I am having a Web API deployed in Azure App service. The Web API is protected using Azure AD. I am planning to use API Management for exposing the api to various users.
Right now, I have enabled basic authentication to the developer portal in API Management. Also, I have enabled OAuth 2.0 authentication for the back end server (user Authorization). So, if i login to the developer portal, i can see two fields - Subscription Key and Authorization. The Subscription key will be the developer's subscription to the portal and the Authorization will be the OAuth authorization which is required for the back end server.
Also, if api management url needs to be accessed by any users, the user need to pass the subscription key in the query string and the token in the authorization header (eg: a desktop client).

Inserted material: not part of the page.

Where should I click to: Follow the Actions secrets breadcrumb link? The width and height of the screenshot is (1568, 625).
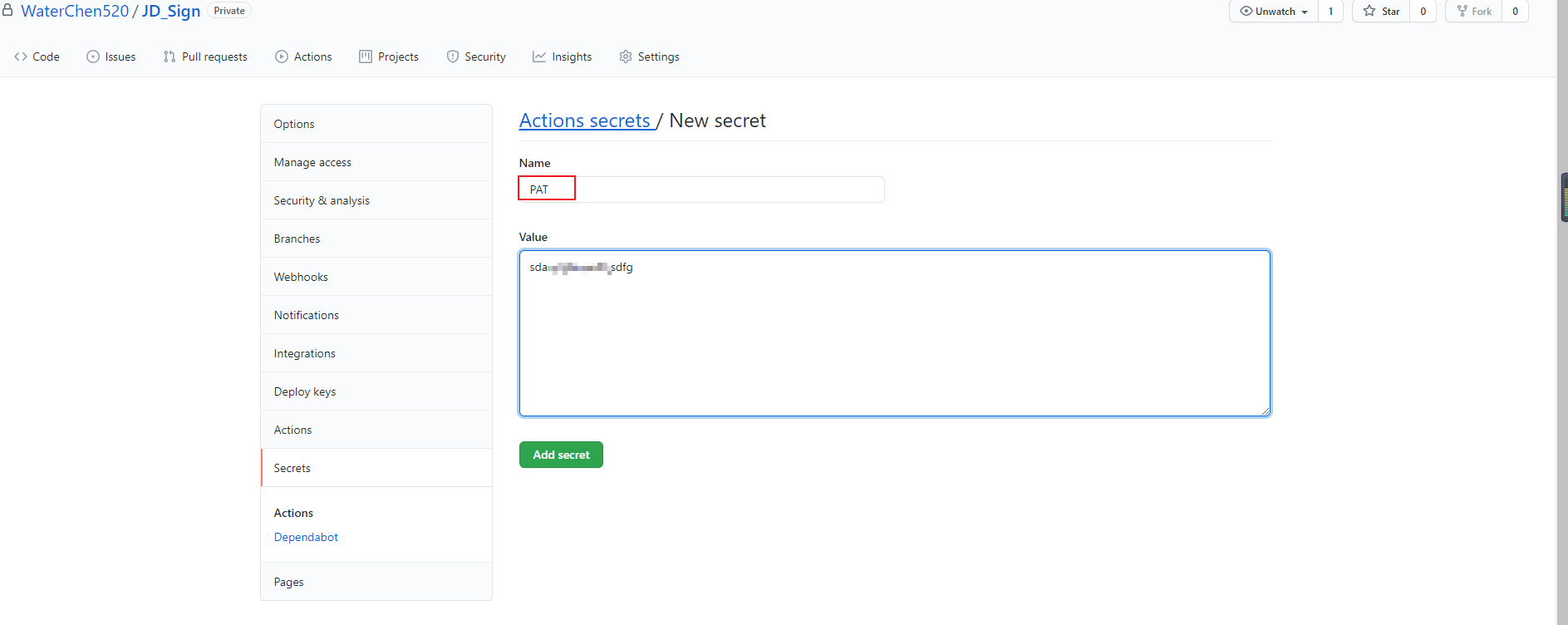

Is there any way to call the api managament url by just using the JWT token and not using the subscription key (but i would still need to know which developer/user had accessed the service). What I am looking forward is single token that can be used to authenticate the user to the developer portal and that can be used to authenticate to the back end api (either by translation to the back end server token or by any other means)
Thanks,
John
Subscription keys in APIM are tied to a user and product, thus if you change (or create new one) product to not require subscription (option available at creation time or in product settings) no subscription key would be needed to call any API included into such products.
The downside is that all such calls would be treated by APIM as anonymous and shown in analytics as such.